WHAT YOU SHOULD DO -> In the Kensington Row housing article below, which developer hired additional workers to rush the completion of the building?

* Start EXTRACT *

The UK government bought 68 units to be used as social housing

View of apartment  blocks in the city.
The Kensington Row development.
Photo by Dominic Lipinski/PA Images via Getty Images

A week after a fire ripped through the Grenfell Tower in London and claimed 79 lives and left many more homeless, the U.K. government announced a plan to provide housing in a luxury apartment development called Kensington Row for some of those who lost their homes in the fire.

The Corporation of London purchased 68 one-, two-, and three-bedroom units to be used as social housing in four unfinished blocks of the new development in west London, where private houses cost up to £8.5 million (around $10.8 million), and apartments in the Kensington Row complex cost between £1.6 and £3.5 million ($2 and $4.4 million).

Although the flats on Kensington High Street (located two miles south of what remains of Grenfell Tower) are still under construction, developer St Edward has hired additional workers to rush the completion of the building, while the government committed extra funding to the project.

* End EXTRACT *
* Start SUPPLIED MATERIAL *

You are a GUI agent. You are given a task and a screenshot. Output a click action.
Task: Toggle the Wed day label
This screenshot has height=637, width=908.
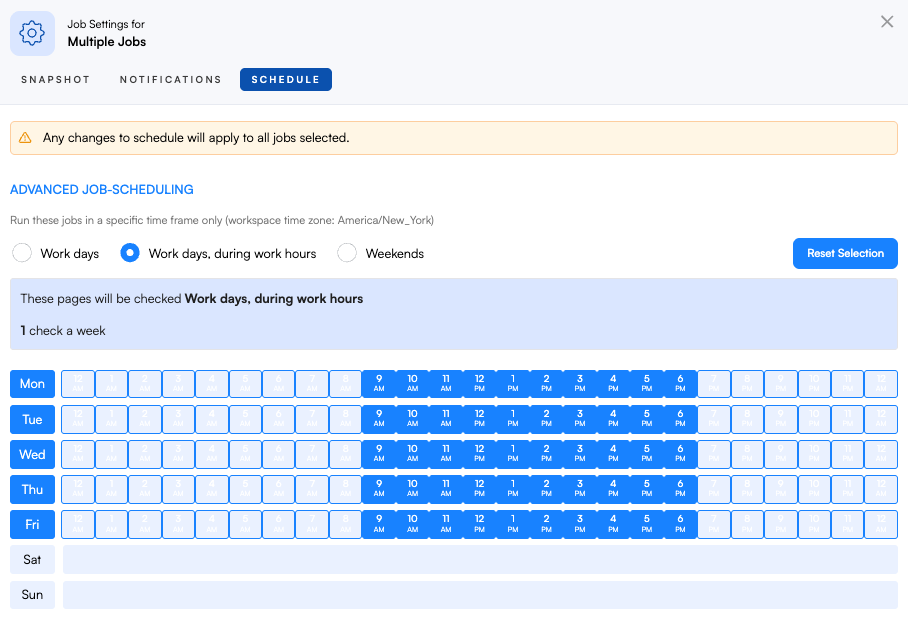(32, 454)
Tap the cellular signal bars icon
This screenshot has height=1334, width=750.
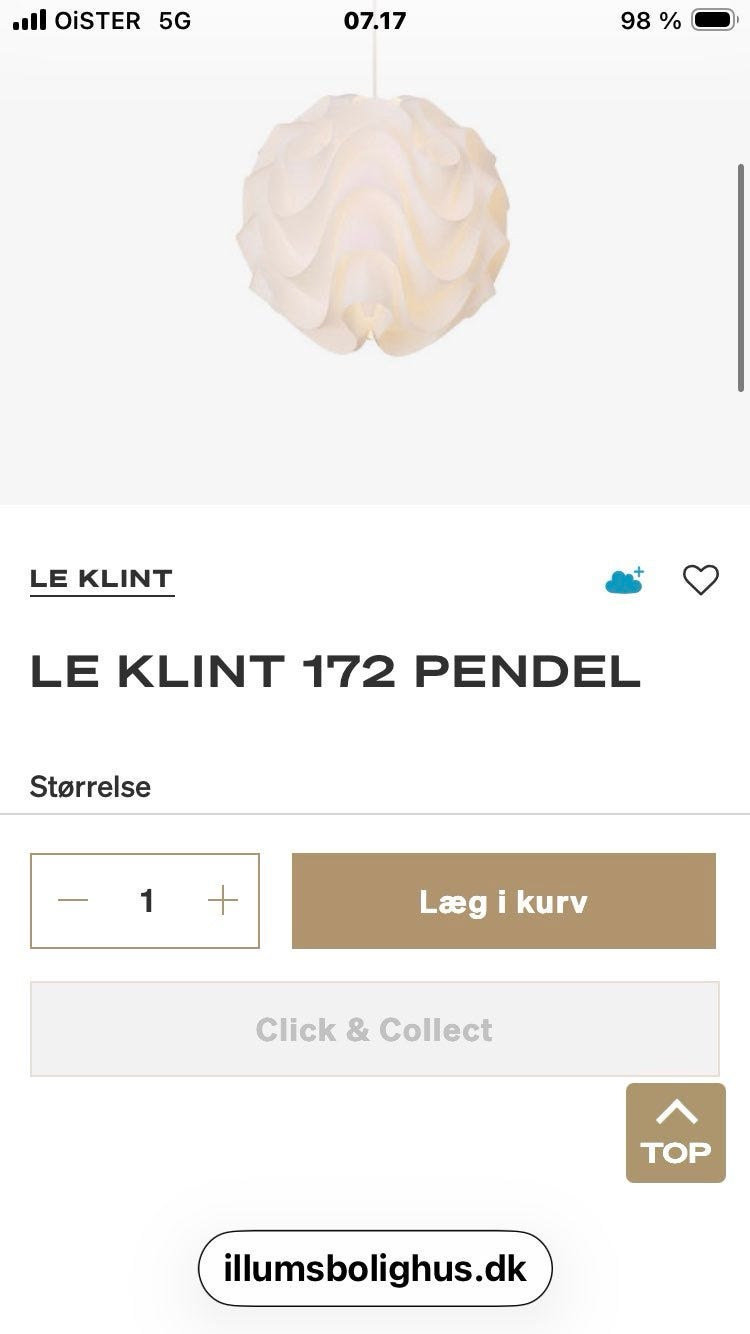click(x=30, y=21)
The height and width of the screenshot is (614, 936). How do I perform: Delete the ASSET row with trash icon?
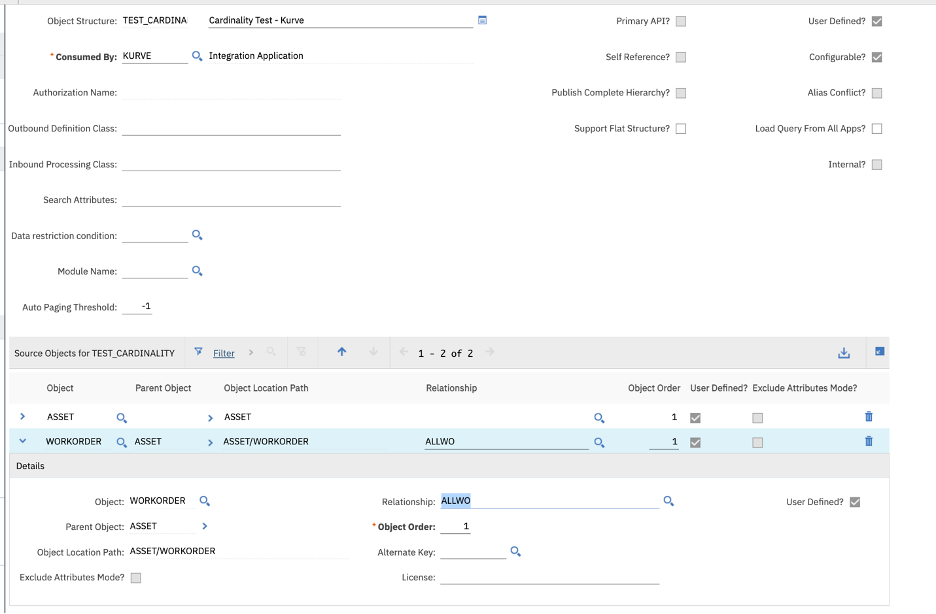(868, 417)
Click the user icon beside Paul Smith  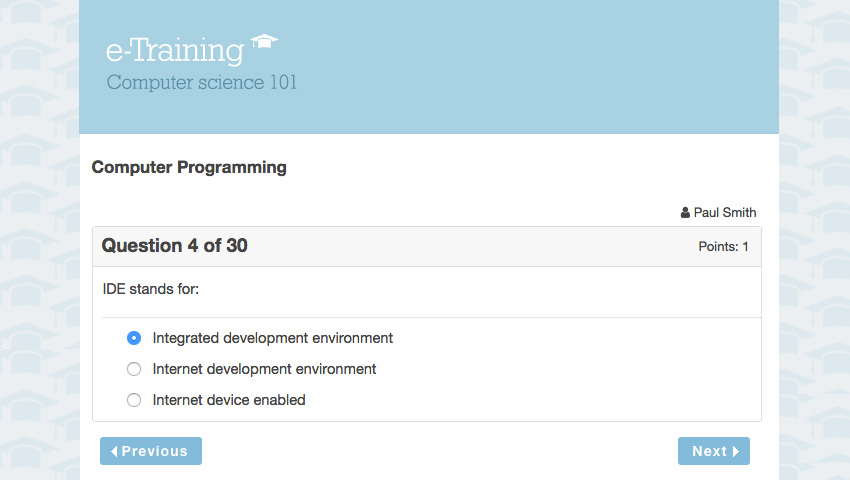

* End SUPPLIED MATERIAL *

RESPONSE TO THIS EXERCISE -> St Edward